Saturday, March 10, 2012

Syrian ground forces storm rebel stronghold of Idlib

Syrian troops stormed the rebel stronghold of Idlib on Saturday after shelling the city for several days, confirming fears of an assault after another rebel redoubt was overrun last week, monitors said.

The attack came as peace envoy Kofi Annan was in Damascus seeking an end to a year-long crackdown on dissent that has cost an estimated more than 8,500 lives, holding "positive" talks with President Bashar al-Assad.

"Troop carriers entered the city of Idlib as clashes raged" between the army and rebels, the head of the Syrian Observatory for Human Rights monitoring group, Rami Abdel Rahman, told AFP in Beirut.

The army heavily shelled Idlib before sweeping into the city, where 15 civilians were killed, Abdel Rahman said, adding that dozens were wounded and 150 arrested by regime forces.

Earlier, he said 16 rebels were killed in an army ambush as they headed for Idlib and that four regime soldiers died in a separate incident in the province.

The Observatory said 62 persons -- mostly soldiers and rebels -- were killed across Syria, 55 of them in Idlib province.

Local activist Milad Fadl said Saturday's "bombardment began at 5 am (0300 GMT). The shelling is very, very heavy."

Abdel Rahman said "it's the heaviest bombardment since troop reinforcements were sent to Idlib earlier this week."

Regime forces have been massing around the city for days to snuff out rebel Free Syrian Army fighters who are entrenched in the province of the same name.

On Friday, armoured units surrounded the hilly district of Jabal al-Zawiya in the province, where according to Abdel Rahman "the largest number of deserters" are to be found.

Activists expect Idlib to suffer the same fate as the Homs neighbourhood of Baba Amr, which was stormed by government troops on March 1 after a month of shelling and in which an estimated 700 people died.

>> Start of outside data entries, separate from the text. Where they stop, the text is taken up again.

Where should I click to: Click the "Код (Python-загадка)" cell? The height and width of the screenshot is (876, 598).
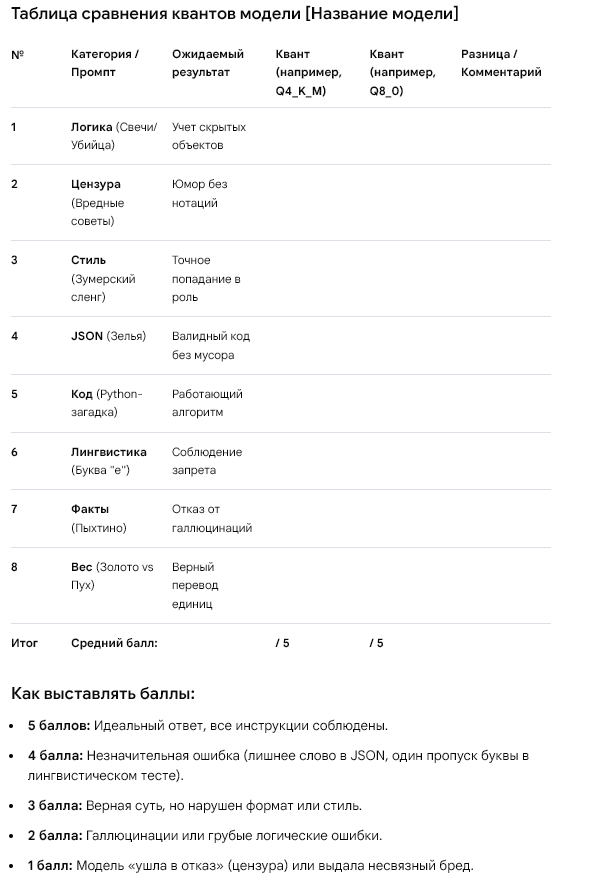click(107, 403)
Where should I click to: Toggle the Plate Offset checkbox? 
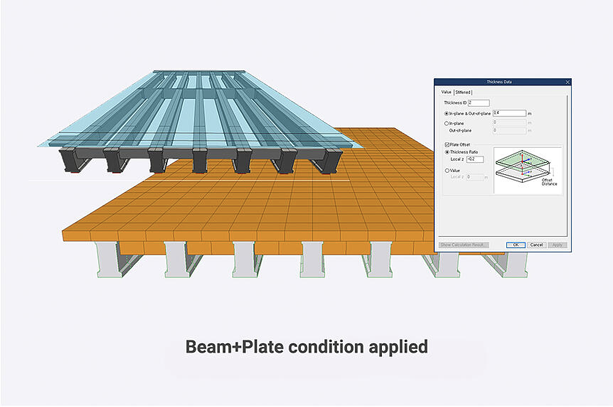(445, 144)
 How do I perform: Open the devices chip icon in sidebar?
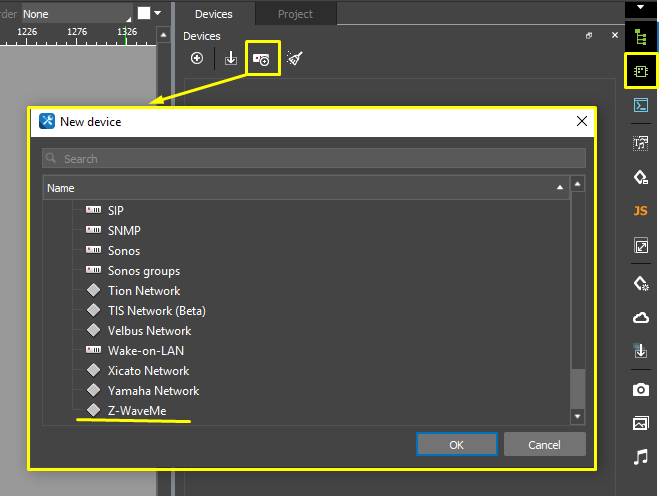click(641, 71)
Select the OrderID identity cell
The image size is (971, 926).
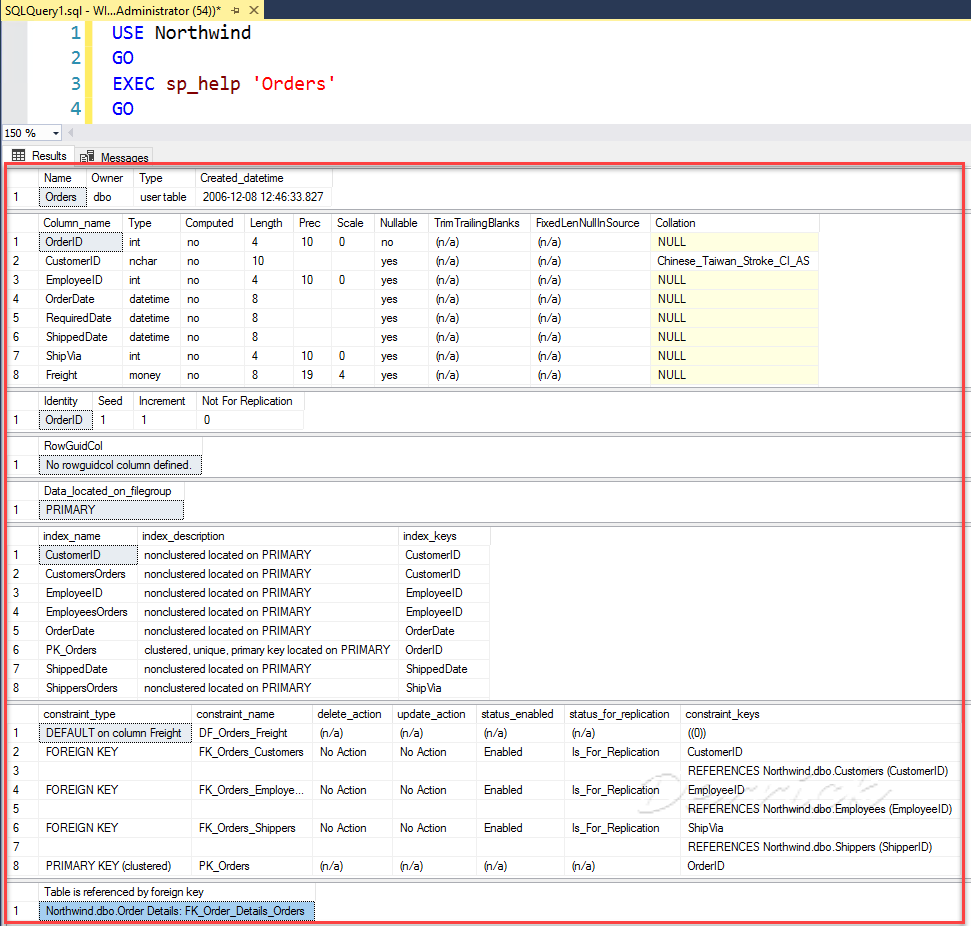[65, 419]
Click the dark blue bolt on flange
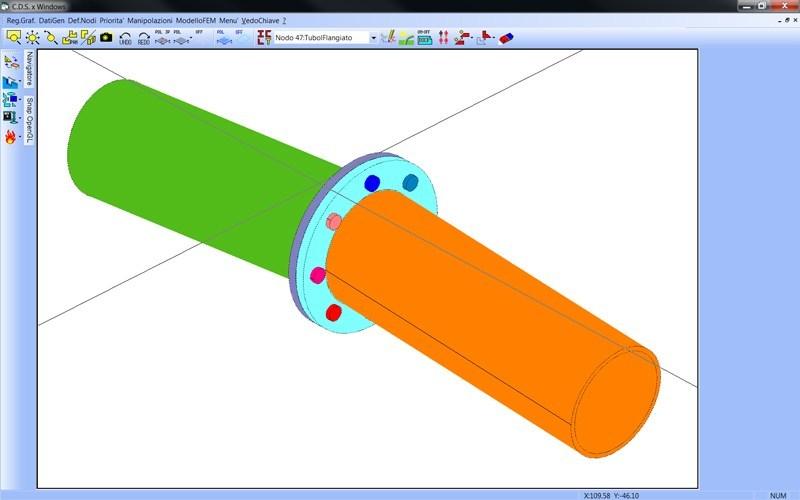This screenshot has height=500, width=800. coord(372,182)
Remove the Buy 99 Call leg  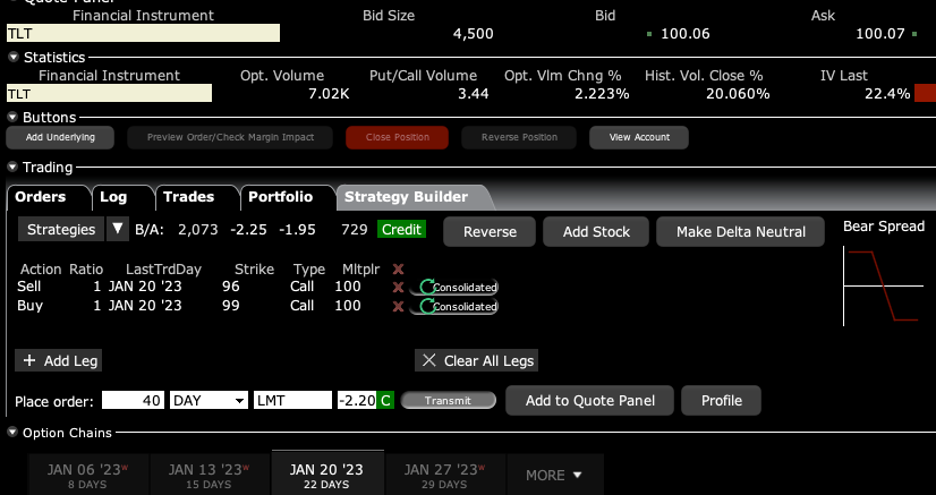pos(398,306)

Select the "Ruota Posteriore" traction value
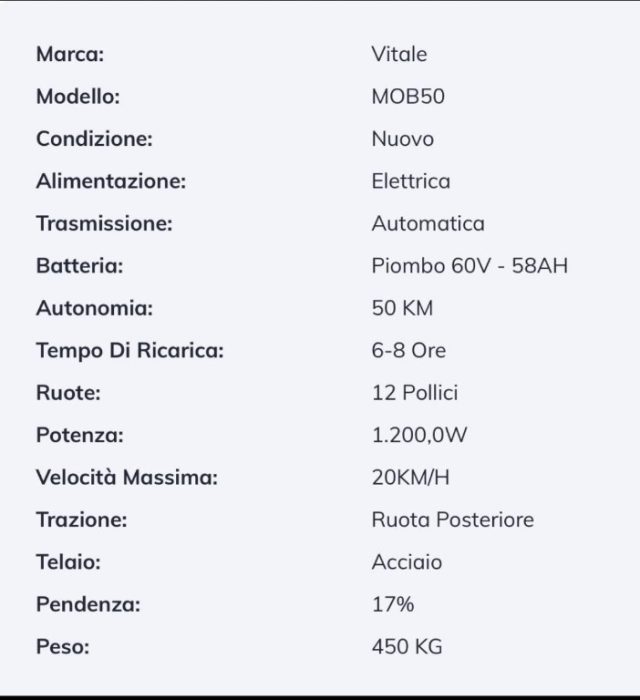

Just hours before the assault, President Bashar al-Assad promised Annan that he would back any "honest" peace bid but warned dialogue would fail if "terrorist groups" remained.

Syrian state television said there was a "positive atmosphere" to the meeting between Assad and the former UN chief, on his first visit since being named United Nations-Arab League envoy on the conflict.

"Syria is ready to bring success to any honest bid to find a solution," the official SANA news agency quoted Assad as telling Annan.

But "no dialogue or political process can succeed as long as there are terrorist groups that are working to sow chaos and destabilise the country by attacking civilians and soldiers," he added.

A UN statement said Annan had expressed "grave concern" to Assad over the crackdown and "urged the president to take concrete steps to end the current crisis."

The former UN secretary general "put several proposals on the table regarding stopping the violence and the killing, access for humanitarian agencies and the ICRC, release of detainees and the start of an inclusive political dialogue," said a UN statement.

It gave no details, but said Annan, who will meet Assad again on Sunday, had described his first talks as "candid and comprehensive."

Annan has the support of Damascus allies Beijing and Moscow and his mission has been welcomed by both the Syrian government and the opposition.

But Russia said its Foreign Minister Sergei Lavrov made clear to him at a meeting in Cairo that Moscow was opposed to "crude interference" in Syria's affairs.

And in Cairo Russian and Arab foreign ministers called for an end to the violence "whatever its source" as they struggled to find common ground to end the conflict in Syria.

Reading out a joint statement, Lavrov and Qatari Foreign Minister Sheikh Hamad bin Jassim Al-Thani said they also agreed there should be no foreign intervention in Syria.

The Arab ministers later issued a separate statement condemning the Syrian regime's month-long shelling of the Baba Amr district of Homs as a "crime that reaches the level of crimes against humanity."

The Saudi and Qatari foreign ministers slammed Russia and China's support for Syria at the onset of the Cairo talks.

Saudi Arabia's Saud al-Faisal accused Moscow of giving Damascus a "licence to extend its brutal practices against the Syrian people, without compassion or mercy."

Meanwhile opposition figures who met Annan on Saturday in Damascus insisted that the regime must pull troops from cities and towns and release political prisoners before the start of any dialogue with the regime.

"We cannot talk about a political process before a ceasefire... the release of political prisoners and the withdrawal of troops are withdrawn from cities and towns," one of them, Abdel Aziz al-Kheir, told AFP.